-------- ИСХОДНЫЙ ТЕКСТ
В Фернан Нуньесе помимо казино имеется «Каса дель Пуэбло» – это клуб социалистов. В клубе висят портреты Карла Маркса и Пабло Иглесиаса{26}. О первом местные социалисты знают только одно: он боролся с анархистами. Иглесиас почитается духовным отцом теперешних министров: Прието и Кабальеро. Кроме портретов, в клубе висит соблазнительное изображение полуголой республики, как висит оно, впрочем, во всех канцеляриях и даже в полицейских участках.
Вокруг стола сидели социалисты Фернан Нуньеса: хозяин кафе, ветеринар, конторщик, несколько крестьян, Говорил ветеринар. Крестьяне молчали.
Я спросил одного из крестьян, может ли он меня познакомить с кем-нибудь из синдикалистов. Это было, разумеется, бестактно, но в деревнях Испании политические страсти еще не уплотнили человеческих суток: враги иногда стреляют друг в друга, но, поскольку дело не доходит до револьверов, они еще дружески друг с другом беседуют.
Так я с ним встретился. Он вошел угрюмый и спокойный, вежливо всем поклонился и сел под портретом [41] республики. Он не был ни конторщиком, ни ветеринаром. Корявые руки свидетельствовали о профессии: он был обыкновенным батраком. В зависимости от времени года он пахал землю, окапывал лозы или собирал маслины.
Как все батраки он был нищ. Его одежда, купленная некогда за десять песет на базаре, с годами приобрела оттенок благородного несчастья. Он не был ни вождем союза, ни сотрудником барселонской газеты. «От солнца до солнца» он работал. Когда солнце, наконец-то смилостивясь, заходило, он думал, разговаривал, читал. На коварные вопросы он отвечал вежливо, но стойко – ничто не могло его переубедить.
----------------
-------- ПРИВЕДЁННЫЕ СТРОКИ
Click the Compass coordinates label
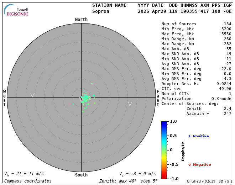 click(28, 181)
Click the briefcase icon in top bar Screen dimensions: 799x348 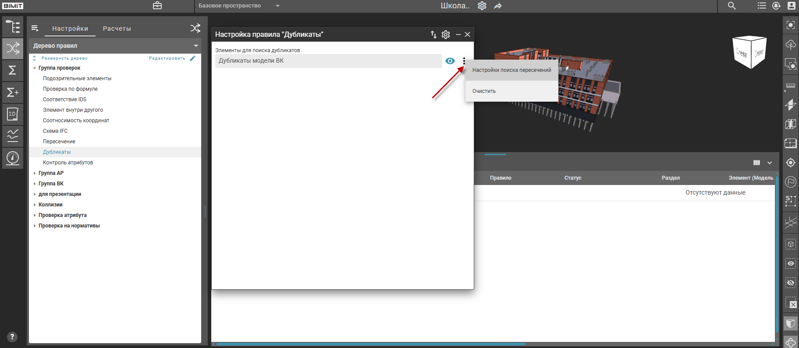point(157,6)
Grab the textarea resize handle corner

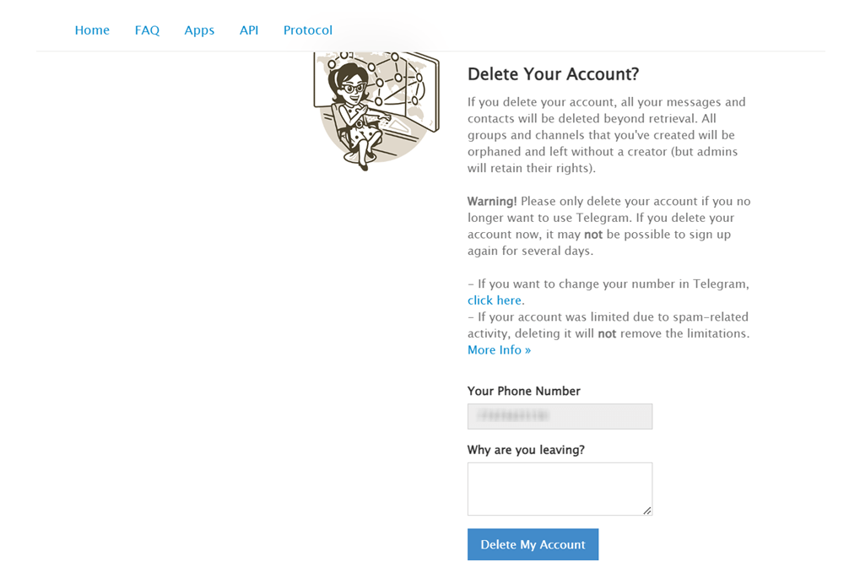647,511

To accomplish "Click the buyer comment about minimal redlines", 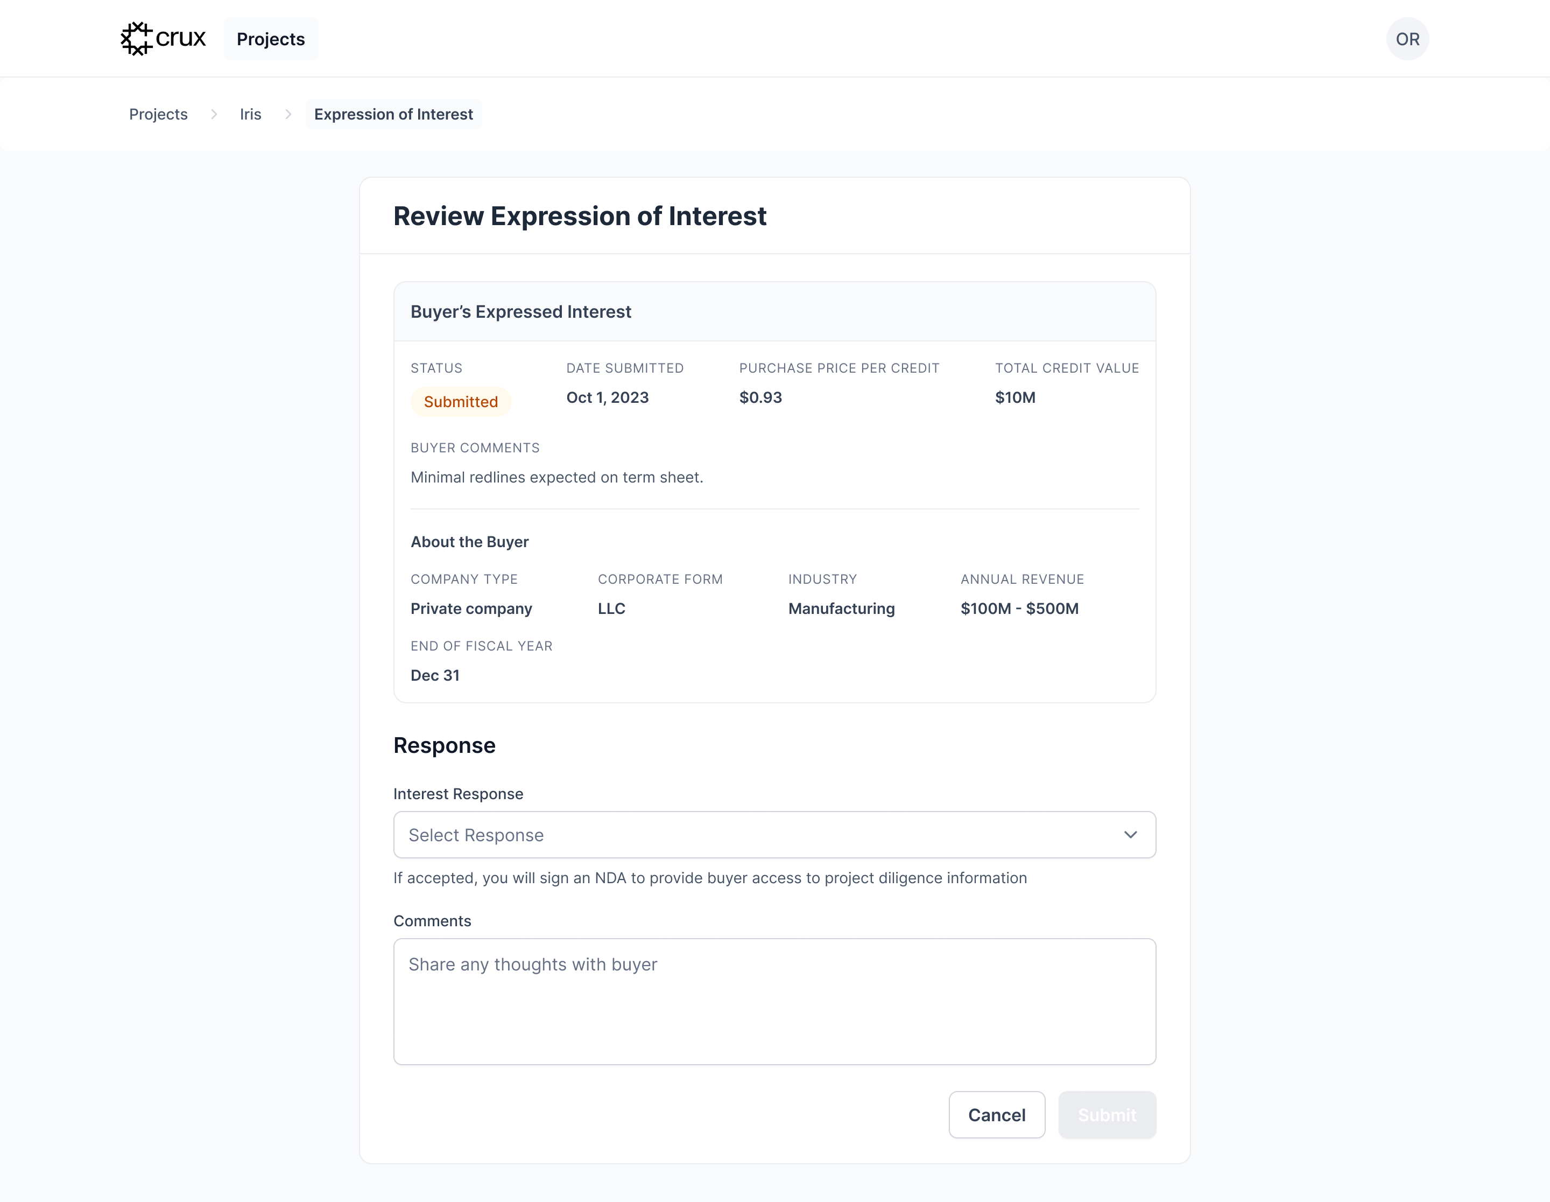I will [x=556, y=477].
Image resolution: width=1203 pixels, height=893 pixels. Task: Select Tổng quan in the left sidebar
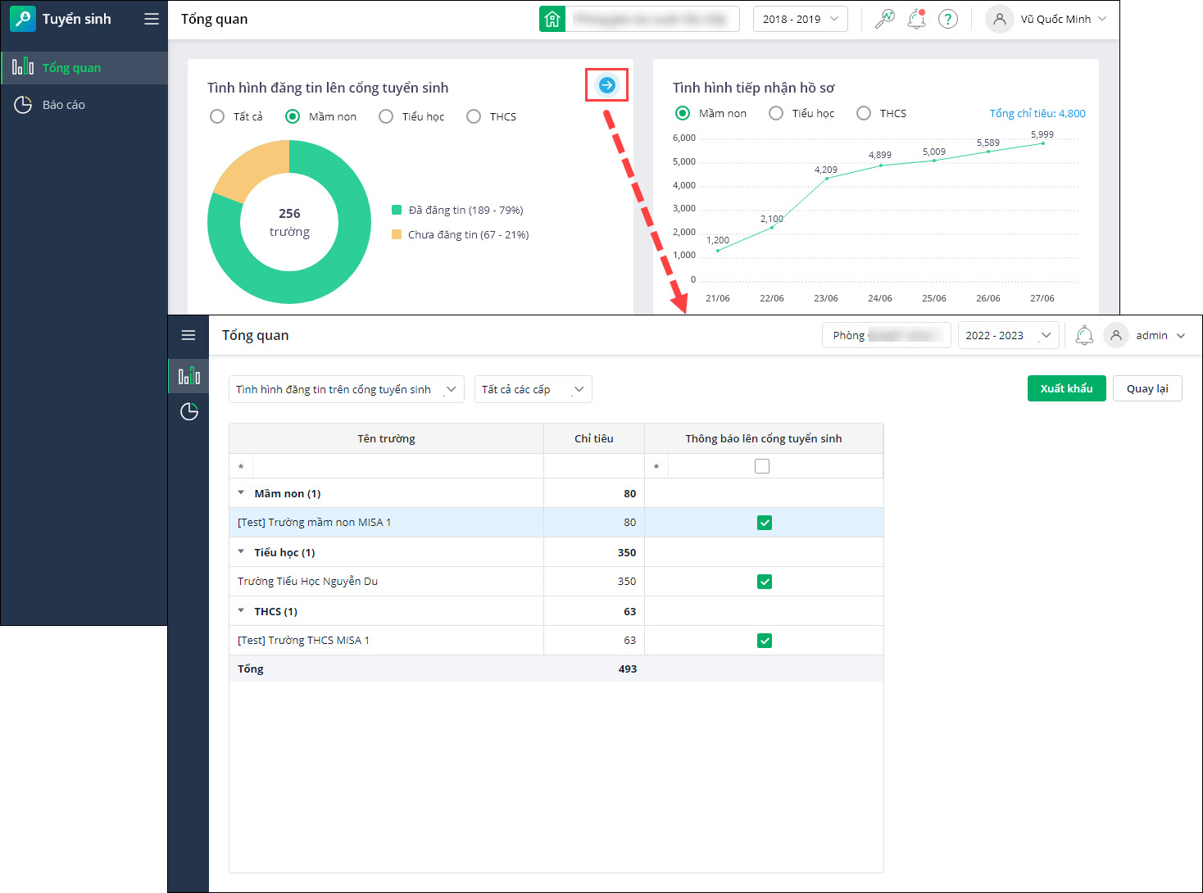pos(71,68)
----------------
* [ЗАДАНИЕ 1]:
Верните дословно строки, начиная со строки, содержащей «Image resolution: width=1203», и до конца строк включительно. Изображения в ответ не включайте.
* [ЗАДАНИЕ 2]:
Продолжите текст о клубе социалистов в Фернан Нуньесе с того места, на котором он заканчивается.
Строки никак не связаны с текстом о клубе социалистов в Фернан Нуньесе.

* [ОТВЕТ 1]:
Image resolution: width=1203 pixels, height=893 pixels. Task: Select Tổng quan in the left sidebar
pos(71,68)

* [ОТВЕТ 2]:
Социалисты?.. Виновато улыбаясь, он смотрит на ветеринара: «социалисты – партия буржуазии». Он за забастовки, за револьверы, за восстание. Слово «диктатура» его, скорее, печалит, нежели пугает: он против государства, он за свободную коммуну. Ветеринар спорит с одним из товарищей: кто вернее защищает рабочих – Второй Интернационал или Третий… Ветеринар, разумеется, за Второй. Здесь раздается тихий отчетливый голос батрака, того, что сидит под портретом республики:
– Я за Первый Интернационал…
Так на минуту встает история, споры семидесятых годов, испанские анархисты, расколы, пыльные страницы. Так встает и карта Испании – далеко, очень далеко отсюда до жилого мира!..
Он за Первый Интернационал. Кроме того, он за свободу. Это не призрак прошлого, это живой человек, два часа тому назад он собирал маслины, я могу засвидетельствовать, что его корявая рука тепла человеческим теплом, но отчетливо и тихо он говорит: «я за свободу»… Мне хочется понять этого загадочного современника, и я его спрашиваю:
– Вот в Фернан Нуньесе есть вдова. Она верит каждому слову священника. Она не хочет, чтобы ее мальчика взяли в школу. Она боится грамоты, как дьявола. Я знаю, что вы против религии. Можно ли заставить эту женщину посылать мальчика в школу?
Он с минуту молчит. Он смотрит жалобно, как бык, в спину которого втыкают стрелы. Как бык, он не может повернуть.
– Заставить нельзя. Надо убедить. Нельзя убедить?.. Надо убедить!.. [42]
Что ж это – толстовец?.. Духобор?.. Или, может быть, последователь Ганди?.. Нет, он за борьбу. Надо отобрать землю. Надо взять фабрики. Работать, всем работать! Он за революцию, за революцию и за свободу.
– Наш учитель – Бакунин.
На какие только нелепости не падка история! Думал ли барчук Мишель, российский бунтарь и растяпа, медведь, игравший с бомбами, и сентиментальный корреспондент Николая Первого, что через семьдесят лет у него найдется ученик, полуграмотный батрак в деревне Фернан Нуньес?..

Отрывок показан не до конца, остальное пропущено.